Figure 2: Parallel performance of pyqcm integration part (version 2.2.4) using OpenMP via the OMP_NUM_THREADS environment variable and with different BLAS library.

Results show the parallelization of the integration section is beneficial up to an optimal number of threads. In the present case, using more than 12 threads will increase the calculation time and is therefore not recommended. The optimal number of threads depends of the problem and its size.

Note that the integration section can use the Cuba parallelization capability. However, while OpenMP used the same object in memory to perform calculation in parallel, CUBA rather duplicate the object in the memory, resulting in a significant memory consumption. Cuba parallelization is therefore not recommanded.

Concurrent use of ressources

Some of the operation done by pyqcm require large data transfert between the memory and the CPU. Thus, launching several instance of pyqcm at the same time may bottleneck these transfert and increase the calculation time. The following figure shows how the calculation time increases against the number of running concurrent pyqcm instances. Each instance is a duplicate of the numerical integration test above using 4 threads. Test was ran on a 2 x 48 cores AMD EPYC 7463 @ 2.30GHz server with the OpenBLAS implementation.

_images/parallel_performance_concurrent.png

Figure 3: Median wall clock time per instance of pyqcm runned concurrently. 24 concurrent instances saturate the server.

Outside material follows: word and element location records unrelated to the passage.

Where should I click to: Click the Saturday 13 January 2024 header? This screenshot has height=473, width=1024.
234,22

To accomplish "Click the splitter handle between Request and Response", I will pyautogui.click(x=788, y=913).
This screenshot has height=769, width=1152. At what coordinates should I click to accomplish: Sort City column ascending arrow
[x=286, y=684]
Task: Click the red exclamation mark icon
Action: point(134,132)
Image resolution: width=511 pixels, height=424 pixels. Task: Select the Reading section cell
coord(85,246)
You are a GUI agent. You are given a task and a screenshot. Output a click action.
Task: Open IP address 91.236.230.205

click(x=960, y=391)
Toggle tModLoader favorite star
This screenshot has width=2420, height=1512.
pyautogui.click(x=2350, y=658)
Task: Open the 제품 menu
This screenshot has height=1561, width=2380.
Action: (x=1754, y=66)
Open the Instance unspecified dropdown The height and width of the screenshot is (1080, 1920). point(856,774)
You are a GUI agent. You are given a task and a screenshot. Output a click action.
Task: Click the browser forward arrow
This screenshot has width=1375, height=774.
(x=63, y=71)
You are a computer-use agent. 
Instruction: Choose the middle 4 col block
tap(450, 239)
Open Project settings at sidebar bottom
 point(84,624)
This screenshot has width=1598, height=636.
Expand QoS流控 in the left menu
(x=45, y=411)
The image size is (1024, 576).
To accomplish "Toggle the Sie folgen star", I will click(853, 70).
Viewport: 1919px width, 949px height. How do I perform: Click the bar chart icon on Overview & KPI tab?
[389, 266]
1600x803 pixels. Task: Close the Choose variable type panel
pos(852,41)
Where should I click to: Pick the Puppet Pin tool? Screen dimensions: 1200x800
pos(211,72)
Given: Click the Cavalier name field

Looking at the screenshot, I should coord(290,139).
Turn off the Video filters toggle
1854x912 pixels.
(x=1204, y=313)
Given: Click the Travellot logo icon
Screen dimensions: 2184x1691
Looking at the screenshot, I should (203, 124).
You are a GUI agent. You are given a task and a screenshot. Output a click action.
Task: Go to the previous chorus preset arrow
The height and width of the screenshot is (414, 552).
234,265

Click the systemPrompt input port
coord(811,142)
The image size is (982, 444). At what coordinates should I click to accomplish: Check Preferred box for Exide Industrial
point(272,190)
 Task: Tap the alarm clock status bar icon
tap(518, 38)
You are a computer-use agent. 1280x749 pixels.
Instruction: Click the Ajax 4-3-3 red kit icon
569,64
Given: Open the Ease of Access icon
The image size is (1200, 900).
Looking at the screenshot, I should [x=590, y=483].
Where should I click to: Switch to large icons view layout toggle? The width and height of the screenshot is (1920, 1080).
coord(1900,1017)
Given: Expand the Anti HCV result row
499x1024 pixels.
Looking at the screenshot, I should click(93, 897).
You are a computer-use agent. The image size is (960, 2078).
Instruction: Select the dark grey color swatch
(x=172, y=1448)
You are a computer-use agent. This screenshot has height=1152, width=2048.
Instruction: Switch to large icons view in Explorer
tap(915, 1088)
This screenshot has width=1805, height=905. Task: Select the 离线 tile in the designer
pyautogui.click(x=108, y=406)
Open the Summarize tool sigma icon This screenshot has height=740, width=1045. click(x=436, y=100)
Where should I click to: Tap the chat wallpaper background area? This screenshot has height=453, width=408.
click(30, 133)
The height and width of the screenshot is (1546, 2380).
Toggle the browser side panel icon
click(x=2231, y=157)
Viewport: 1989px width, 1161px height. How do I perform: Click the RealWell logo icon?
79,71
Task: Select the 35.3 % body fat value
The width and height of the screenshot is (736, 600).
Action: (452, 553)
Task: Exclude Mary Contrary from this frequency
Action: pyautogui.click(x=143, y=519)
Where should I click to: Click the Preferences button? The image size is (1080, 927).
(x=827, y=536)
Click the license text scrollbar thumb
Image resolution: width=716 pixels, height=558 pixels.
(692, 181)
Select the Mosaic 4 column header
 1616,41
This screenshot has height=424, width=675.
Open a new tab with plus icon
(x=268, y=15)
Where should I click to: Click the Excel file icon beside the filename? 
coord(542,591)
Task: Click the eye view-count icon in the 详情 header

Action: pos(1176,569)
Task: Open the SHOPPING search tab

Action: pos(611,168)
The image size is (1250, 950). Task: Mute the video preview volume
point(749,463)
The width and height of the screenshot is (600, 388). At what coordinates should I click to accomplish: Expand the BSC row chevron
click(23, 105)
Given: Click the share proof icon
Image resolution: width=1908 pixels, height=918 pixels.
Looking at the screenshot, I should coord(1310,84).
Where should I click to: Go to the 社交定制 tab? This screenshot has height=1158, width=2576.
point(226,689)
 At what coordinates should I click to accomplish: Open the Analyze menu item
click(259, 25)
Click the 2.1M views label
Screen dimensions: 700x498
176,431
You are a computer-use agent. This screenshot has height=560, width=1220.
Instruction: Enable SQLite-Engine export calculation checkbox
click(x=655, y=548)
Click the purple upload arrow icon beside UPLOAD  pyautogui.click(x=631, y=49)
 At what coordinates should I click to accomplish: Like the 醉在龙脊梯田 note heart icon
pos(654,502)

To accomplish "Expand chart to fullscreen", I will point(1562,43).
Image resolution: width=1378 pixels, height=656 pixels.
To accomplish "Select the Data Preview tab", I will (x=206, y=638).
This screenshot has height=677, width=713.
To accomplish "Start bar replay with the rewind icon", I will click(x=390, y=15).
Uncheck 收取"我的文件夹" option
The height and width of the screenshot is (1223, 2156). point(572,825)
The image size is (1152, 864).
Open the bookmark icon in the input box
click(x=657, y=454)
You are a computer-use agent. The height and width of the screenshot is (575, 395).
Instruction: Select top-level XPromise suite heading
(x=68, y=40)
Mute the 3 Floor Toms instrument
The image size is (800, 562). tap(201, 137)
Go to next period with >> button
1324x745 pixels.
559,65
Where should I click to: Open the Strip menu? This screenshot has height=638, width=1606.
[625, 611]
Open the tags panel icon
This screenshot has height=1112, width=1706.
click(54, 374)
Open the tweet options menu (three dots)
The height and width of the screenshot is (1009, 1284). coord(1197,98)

This result illustrates that on shared system, a higher load could increase the calculation time.

Conclusion

  • It is recommanded to use OpenMP parallelization and controlling the number of thread using the environment variable OMP_NUM_THREADS=X, and set no BLAS parallelization with [MKL,OPENBLAS,BLIS]_NUM_THREADS=1. CUBA parallelization is disable by default.

  • Because of bad performance with BLIS implementation of BLAS operation, user might use either MKL or OpenBLAS library.

  • It always exists an optimal number of threads depending of the problem and its size.

  • Exact diagonalisation solver and integration optimal number of threads might be different so user can conduct a parallel study to know the right number of threads to choose.

  • The higher the charge on shared server, the highter the calculation time.

  • Objective on shared system would be to maximize the throughout of the server, i.e. is it acceptable to ask 2 times more ressources for only 10% lesser calculation time ?